**Saved entries**:
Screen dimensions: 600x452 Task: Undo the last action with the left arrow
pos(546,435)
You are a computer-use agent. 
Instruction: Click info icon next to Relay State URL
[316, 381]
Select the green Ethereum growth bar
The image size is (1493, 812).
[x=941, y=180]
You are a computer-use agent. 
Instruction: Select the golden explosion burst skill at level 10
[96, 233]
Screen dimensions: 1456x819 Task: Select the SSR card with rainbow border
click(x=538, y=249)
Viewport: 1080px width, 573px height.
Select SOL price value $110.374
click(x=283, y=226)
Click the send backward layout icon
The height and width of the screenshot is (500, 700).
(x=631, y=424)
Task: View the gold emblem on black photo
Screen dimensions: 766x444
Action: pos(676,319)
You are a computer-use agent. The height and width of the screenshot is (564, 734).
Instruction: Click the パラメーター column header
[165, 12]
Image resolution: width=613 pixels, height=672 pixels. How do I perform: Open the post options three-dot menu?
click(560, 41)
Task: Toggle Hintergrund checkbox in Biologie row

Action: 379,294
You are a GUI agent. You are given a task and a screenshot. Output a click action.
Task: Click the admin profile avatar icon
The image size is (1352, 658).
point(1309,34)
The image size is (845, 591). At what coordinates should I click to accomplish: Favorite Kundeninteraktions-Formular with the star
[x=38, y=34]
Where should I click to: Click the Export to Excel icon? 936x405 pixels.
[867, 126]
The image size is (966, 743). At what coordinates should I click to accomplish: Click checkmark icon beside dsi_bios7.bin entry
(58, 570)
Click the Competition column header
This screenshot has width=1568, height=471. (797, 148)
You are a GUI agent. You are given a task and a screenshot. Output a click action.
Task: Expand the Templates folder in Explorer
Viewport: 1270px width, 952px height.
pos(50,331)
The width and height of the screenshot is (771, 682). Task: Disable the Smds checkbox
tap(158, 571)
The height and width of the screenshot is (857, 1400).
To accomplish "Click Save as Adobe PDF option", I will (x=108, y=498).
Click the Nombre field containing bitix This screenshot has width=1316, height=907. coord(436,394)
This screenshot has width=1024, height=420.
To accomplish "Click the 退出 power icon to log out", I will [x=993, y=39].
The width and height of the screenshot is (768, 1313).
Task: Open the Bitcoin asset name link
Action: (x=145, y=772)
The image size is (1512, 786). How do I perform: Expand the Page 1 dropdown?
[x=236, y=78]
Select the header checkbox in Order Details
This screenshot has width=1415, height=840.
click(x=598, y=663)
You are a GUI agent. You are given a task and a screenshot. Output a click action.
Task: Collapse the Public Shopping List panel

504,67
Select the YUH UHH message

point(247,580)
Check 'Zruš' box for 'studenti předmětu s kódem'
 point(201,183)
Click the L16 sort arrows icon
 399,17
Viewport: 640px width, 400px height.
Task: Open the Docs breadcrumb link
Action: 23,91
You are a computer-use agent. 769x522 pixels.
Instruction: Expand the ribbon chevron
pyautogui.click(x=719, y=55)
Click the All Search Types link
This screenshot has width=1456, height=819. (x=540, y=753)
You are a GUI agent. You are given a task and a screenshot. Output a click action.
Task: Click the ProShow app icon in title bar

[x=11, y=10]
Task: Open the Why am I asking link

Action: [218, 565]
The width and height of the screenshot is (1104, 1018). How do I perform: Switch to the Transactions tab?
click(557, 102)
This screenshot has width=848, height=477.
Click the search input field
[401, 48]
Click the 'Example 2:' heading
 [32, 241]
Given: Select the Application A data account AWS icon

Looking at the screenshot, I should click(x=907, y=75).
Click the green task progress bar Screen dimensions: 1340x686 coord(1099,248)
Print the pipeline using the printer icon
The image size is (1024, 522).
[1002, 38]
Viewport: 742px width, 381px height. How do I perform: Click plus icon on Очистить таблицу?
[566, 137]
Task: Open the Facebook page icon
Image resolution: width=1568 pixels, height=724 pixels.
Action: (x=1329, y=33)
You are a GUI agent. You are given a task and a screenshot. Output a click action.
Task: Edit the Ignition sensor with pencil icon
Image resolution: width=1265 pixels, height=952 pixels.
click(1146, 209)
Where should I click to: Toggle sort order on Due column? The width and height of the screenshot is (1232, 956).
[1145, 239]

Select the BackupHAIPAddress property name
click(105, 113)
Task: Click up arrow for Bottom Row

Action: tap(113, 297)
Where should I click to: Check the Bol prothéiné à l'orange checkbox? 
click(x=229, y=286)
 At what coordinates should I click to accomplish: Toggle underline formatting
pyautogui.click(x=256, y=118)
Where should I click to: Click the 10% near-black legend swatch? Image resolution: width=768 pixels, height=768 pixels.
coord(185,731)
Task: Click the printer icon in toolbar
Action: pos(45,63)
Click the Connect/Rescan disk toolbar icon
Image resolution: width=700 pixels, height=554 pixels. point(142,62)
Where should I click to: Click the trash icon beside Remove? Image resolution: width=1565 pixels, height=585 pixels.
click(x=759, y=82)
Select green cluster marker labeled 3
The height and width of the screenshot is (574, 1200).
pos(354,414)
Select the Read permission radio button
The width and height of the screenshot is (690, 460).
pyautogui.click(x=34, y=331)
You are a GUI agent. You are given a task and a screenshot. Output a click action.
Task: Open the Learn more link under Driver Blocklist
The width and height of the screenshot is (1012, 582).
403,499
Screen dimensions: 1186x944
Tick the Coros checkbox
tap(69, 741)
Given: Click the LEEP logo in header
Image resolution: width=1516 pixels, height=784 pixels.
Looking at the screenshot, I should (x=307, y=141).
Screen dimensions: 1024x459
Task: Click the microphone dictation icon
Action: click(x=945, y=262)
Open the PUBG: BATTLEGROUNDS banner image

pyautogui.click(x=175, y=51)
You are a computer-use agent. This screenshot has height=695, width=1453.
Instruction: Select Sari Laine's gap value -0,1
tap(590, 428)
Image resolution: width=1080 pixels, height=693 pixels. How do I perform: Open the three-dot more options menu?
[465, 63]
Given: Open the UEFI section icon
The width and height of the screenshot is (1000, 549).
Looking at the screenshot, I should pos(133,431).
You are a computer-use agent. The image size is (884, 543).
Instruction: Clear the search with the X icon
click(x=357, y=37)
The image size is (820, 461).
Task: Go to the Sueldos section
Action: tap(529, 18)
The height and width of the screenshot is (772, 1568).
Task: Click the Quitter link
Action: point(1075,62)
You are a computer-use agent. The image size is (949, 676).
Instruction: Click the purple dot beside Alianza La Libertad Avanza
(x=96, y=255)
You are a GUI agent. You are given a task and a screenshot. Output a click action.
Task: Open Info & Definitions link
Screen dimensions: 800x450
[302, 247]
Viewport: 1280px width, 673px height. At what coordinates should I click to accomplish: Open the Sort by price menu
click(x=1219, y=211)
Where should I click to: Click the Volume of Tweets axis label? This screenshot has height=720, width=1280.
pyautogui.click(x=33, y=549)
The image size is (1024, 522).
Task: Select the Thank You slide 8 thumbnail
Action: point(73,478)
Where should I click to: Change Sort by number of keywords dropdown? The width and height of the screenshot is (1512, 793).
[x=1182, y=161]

**PROBLEM DETAILS**:
Looking at the data above, return every line from the one with "Click the search input field" down to the one with "Print the pipeline using the printer icon", exactly and inclusively.

**OUTPUT OF THE EXERCISE**:
Click the search input field
[401, 48]
Click the 'Example 2:' heading
 [32, 241]
Given: Select the Application A data account AWS icon

Looking at the screenshot, I should click(x=907, y=75).
Click the green task progress bar Screen dimensions: 1340x686 coord(1099,248)
Print the pipeline using the printer icon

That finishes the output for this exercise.